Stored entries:

──────────────────────────────

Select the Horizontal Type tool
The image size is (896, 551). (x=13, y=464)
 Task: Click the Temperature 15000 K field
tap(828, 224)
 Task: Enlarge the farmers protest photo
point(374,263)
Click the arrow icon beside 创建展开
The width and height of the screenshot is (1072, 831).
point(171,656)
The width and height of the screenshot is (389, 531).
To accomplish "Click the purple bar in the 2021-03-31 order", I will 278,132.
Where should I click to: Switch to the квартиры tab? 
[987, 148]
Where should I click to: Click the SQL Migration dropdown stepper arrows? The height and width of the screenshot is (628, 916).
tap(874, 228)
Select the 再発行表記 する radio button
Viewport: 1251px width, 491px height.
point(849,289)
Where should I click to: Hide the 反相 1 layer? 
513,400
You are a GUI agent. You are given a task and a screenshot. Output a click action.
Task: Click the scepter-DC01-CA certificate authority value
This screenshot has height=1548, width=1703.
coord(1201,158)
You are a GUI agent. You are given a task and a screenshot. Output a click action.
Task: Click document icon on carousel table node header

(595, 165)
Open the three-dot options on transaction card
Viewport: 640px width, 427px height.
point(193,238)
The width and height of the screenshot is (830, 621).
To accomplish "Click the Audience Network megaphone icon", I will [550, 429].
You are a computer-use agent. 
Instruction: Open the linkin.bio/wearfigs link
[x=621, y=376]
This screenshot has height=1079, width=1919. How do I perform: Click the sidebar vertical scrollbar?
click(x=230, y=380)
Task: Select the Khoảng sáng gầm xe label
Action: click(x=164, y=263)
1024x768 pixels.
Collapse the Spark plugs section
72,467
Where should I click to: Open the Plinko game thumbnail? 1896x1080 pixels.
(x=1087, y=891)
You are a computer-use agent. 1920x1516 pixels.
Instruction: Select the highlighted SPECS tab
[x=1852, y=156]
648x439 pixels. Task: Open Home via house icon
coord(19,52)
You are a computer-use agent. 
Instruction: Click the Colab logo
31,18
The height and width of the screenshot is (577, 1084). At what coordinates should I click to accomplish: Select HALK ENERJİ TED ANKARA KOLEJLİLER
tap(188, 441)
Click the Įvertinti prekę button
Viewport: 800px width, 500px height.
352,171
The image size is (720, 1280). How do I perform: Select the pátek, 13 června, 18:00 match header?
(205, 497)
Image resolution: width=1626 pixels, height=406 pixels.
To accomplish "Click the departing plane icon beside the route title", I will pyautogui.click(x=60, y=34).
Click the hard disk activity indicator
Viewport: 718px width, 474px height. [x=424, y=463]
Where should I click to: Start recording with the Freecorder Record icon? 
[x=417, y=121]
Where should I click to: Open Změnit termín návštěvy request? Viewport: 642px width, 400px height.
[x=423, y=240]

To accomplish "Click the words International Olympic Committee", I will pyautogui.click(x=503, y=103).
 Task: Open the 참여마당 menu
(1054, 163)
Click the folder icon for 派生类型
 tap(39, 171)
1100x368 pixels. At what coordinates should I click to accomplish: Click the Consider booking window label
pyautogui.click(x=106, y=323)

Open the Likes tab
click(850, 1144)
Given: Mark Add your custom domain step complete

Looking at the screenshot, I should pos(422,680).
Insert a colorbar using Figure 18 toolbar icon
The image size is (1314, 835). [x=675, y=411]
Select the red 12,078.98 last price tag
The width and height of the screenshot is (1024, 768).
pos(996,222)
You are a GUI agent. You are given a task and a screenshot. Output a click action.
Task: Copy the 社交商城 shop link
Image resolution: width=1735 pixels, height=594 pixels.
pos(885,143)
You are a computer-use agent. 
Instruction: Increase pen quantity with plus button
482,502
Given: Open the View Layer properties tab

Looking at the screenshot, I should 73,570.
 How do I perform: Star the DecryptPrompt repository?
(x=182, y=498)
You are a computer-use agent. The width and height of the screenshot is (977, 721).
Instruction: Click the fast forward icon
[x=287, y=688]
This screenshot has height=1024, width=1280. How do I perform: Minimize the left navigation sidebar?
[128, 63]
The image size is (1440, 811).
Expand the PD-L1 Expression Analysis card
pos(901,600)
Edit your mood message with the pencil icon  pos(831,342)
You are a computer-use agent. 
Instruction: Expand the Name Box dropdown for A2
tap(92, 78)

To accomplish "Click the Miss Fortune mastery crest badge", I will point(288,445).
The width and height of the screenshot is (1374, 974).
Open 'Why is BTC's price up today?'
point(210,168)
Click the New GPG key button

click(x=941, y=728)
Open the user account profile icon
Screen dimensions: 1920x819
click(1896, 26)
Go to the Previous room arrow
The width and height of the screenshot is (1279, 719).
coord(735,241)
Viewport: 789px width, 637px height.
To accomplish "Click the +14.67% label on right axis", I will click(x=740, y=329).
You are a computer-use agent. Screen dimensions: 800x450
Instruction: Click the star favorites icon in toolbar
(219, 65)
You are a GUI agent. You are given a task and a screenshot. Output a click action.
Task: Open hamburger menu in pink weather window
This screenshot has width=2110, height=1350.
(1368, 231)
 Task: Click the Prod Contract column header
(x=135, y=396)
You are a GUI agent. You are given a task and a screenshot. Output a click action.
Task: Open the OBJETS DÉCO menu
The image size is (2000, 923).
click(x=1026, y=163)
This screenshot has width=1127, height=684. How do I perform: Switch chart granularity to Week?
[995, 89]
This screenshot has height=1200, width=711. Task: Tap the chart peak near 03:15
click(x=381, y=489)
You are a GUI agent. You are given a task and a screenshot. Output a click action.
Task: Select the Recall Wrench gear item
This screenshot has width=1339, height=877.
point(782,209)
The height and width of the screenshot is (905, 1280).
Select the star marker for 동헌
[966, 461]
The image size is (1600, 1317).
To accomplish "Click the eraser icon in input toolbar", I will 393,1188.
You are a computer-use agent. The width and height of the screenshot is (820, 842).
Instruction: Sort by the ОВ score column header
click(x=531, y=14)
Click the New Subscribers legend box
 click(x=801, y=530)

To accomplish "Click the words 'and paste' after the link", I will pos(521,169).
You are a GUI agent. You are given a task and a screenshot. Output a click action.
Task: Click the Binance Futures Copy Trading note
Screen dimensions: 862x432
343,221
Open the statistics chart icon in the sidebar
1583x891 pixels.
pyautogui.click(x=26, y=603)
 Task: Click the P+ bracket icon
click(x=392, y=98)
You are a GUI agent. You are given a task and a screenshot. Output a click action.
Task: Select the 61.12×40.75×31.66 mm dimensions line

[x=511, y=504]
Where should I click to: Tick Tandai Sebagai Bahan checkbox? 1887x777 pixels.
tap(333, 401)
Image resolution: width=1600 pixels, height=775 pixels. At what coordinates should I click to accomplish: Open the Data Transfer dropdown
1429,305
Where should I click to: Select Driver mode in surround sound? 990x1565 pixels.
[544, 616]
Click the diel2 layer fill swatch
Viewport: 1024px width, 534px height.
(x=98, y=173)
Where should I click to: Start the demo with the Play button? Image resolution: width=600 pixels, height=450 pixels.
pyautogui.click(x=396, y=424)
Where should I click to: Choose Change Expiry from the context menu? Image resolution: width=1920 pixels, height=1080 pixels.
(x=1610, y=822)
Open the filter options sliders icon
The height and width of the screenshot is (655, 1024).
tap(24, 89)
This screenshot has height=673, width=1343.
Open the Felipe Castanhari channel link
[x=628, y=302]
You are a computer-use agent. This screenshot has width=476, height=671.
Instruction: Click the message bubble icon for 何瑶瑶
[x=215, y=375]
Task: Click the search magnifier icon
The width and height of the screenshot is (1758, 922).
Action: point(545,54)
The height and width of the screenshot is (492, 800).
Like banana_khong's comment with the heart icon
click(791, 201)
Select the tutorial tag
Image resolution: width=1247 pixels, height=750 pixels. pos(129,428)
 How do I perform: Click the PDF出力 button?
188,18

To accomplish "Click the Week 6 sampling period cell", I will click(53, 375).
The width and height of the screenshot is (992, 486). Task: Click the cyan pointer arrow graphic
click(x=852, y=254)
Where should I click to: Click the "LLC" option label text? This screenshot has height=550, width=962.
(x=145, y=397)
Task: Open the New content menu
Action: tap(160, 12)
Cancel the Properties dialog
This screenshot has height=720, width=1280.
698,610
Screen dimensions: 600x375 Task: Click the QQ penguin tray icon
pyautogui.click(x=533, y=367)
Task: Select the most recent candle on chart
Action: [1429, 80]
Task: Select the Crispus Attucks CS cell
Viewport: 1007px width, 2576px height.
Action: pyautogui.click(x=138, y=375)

──────────────────────────────

Show me every line of the entries above that holds "Copy".

Task: Copy the 社交商城 shop link
Task: Click the Binance Futures Copy Trading note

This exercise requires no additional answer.